▶ _EXERCISE PROMPT_
Filter the records below, keeping each line that contains the string "checkbox" and copying those lines out unchanged.

::::::::::

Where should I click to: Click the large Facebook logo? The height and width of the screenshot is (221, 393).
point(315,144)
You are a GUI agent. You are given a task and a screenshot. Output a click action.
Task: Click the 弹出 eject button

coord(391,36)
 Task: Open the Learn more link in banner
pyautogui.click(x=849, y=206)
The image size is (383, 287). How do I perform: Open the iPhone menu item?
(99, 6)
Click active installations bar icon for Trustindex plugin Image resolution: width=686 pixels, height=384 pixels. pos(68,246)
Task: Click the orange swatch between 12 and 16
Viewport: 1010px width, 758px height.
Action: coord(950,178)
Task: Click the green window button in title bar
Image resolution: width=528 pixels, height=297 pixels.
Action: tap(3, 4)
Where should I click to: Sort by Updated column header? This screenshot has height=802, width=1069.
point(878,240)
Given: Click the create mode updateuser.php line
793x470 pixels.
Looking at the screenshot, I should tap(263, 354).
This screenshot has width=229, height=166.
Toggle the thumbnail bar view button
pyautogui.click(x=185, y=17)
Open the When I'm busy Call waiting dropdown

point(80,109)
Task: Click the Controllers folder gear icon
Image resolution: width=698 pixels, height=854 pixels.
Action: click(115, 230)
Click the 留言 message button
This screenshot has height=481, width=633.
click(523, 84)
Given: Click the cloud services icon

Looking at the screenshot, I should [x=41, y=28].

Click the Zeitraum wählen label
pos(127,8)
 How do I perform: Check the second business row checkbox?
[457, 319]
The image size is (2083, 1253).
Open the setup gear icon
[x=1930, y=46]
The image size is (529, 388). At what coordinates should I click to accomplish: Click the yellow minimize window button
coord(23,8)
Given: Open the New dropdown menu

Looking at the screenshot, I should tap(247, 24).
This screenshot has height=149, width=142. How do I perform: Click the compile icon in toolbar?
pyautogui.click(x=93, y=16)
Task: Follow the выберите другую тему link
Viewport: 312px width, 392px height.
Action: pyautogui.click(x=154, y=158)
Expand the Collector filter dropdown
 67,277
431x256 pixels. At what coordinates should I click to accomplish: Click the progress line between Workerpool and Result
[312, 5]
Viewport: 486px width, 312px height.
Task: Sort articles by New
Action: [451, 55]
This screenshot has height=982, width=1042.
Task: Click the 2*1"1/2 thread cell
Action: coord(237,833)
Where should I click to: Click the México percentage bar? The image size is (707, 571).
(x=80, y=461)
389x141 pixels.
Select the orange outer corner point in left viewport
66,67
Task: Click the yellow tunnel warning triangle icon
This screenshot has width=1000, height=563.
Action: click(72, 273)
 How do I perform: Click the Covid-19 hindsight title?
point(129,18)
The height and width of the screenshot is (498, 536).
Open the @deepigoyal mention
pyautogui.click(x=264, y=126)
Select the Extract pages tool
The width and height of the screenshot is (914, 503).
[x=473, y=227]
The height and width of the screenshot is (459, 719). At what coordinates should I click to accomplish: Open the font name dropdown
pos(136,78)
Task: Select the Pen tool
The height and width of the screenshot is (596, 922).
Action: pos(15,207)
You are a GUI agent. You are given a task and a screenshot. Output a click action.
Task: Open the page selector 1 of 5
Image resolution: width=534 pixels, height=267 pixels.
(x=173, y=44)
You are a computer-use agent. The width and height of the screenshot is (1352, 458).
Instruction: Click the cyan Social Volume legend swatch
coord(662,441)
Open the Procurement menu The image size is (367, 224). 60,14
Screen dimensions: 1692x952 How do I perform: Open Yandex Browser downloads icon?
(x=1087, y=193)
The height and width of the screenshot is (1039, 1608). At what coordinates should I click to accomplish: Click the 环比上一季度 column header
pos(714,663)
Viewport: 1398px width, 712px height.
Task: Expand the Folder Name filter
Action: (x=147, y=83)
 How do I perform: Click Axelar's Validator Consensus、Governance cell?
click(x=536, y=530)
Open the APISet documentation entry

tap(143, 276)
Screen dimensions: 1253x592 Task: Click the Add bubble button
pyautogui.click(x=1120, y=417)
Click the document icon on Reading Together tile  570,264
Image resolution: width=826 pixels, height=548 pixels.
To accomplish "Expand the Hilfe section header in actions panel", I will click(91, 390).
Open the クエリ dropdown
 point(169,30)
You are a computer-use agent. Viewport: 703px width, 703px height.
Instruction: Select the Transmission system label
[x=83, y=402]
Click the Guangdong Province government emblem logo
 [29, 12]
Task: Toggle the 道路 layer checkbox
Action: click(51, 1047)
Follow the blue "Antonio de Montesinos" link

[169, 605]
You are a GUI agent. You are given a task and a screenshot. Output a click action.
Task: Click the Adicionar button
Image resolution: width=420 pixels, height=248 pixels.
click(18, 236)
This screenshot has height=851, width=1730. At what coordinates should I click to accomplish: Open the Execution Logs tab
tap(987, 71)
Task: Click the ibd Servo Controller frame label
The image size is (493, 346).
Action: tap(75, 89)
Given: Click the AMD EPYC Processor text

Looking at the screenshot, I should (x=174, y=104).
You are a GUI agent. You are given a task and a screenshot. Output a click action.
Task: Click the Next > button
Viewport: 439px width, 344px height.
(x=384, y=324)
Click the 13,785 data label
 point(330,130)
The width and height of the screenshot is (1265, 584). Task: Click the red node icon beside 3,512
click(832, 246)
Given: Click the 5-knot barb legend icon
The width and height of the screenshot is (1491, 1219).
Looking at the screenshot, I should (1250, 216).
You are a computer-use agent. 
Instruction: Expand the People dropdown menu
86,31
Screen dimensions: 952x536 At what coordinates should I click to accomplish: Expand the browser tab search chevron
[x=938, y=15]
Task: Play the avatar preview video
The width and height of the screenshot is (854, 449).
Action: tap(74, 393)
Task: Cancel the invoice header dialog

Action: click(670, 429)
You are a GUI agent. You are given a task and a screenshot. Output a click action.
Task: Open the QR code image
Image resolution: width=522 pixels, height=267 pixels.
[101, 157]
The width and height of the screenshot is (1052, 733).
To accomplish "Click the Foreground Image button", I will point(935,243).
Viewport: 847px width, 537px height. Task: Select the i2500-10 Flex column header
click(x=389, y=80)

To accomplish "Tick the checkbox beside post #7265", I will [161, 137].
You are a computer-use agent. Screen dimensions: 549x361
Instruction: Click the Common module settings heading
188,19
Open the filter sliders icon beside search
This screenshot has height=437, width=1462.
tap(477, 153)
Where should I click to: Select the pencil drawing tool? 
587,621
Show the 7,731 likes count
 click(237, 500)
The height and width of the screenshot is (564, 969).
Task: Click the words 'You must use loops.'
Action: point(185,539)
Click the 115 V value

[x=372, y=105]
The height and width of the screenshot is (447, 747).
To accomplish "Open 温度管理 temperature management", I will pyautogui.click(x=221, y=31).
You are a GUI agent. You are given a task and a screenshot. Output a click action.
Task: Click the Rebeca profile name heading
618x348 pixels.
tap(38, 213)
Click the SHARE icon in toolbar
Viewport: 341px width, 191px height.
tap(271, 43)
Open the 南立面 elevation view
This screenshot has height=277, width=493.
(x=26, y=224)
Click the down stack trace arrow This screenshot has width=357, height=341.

::::::::::

▶ _CORRECT RESPONSE_
 How do I perform: Check the second business row checkbox?
Task: Toggle the 道路 layer checkbox
To accomplish "Tick the checkbox beside post #7265", I will [161, 137].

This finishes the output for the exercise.